Preventing isolation and demonstrating belonging
Although support groups seem to improve the state of mind of heavily burdened caregivers, it is also known that caregivers are unable to participate in such groups. Online support groups may be a feasible alternative for those who use social media or telepalliative support (86). Another alternative is providing support groups in which caregivers have the chance to meet and talk to each other; at the same time patients with neurodegenerative diseases are being cared for and involved in some activities, such as going for walks, being read aloud to, singing, etc., simultaneously, but in a separate room. An integrated care management led by a specially trained nurse at patient’s home, might help reduce suffering for all involved (87). Further support could be made available via volunteers’ visits to offer opportunities for self-reflection, feeling of being taken care of and belonging.
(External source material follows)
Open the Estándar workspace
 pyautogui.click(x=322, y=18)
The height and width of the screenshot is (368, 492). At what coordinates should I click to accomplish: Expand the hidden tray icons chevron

The aim of this literature based review article was to explore the state and status of spiritual care as an integrated approach to palliative care for patients with neurological diseases and their caregivers. Healthcare professionals can integrate several activities to support patients with neurological diseases and to value their spiritual needs. The spiritual aspect of palliative care should be considered when it comes to self-perception of the patients. There has to be spiritual support and the attempt to meet patients’ needs when it comes to the feeling of losing the self during neurodegenerative condition. Due to the fact that personal beliefs and the understanding of the illness are connected with emotions and experiences, it is necessary to pay attention to it during the course of illness. Meeting someone’s needs means to pay attention to his or her values, preferences, wishes and to integrate relatives in the care process. Individualised care that supports engagement in decision-making and therefore spiritual well-being is essential for promoting patient empowerment, autonomy and dignity. Healthcare professionals should know about interventions like support group programmes that can enhance meaning making of participant’s subjective experiences and help to deﬁne purpose in live. Spiritual legacy work is an opportunity for people with progressive neurologic diseases to talk about their spirituality with healthcare chaplains. Dignity therapy is a way to help patients to deal with unfinished business and to enhance self-acceptance and role preservation. Developing belief and value based care models for people with life-limiting neurodegenerative conditions and their caregivers to prevent health related suffering has to be ongoing.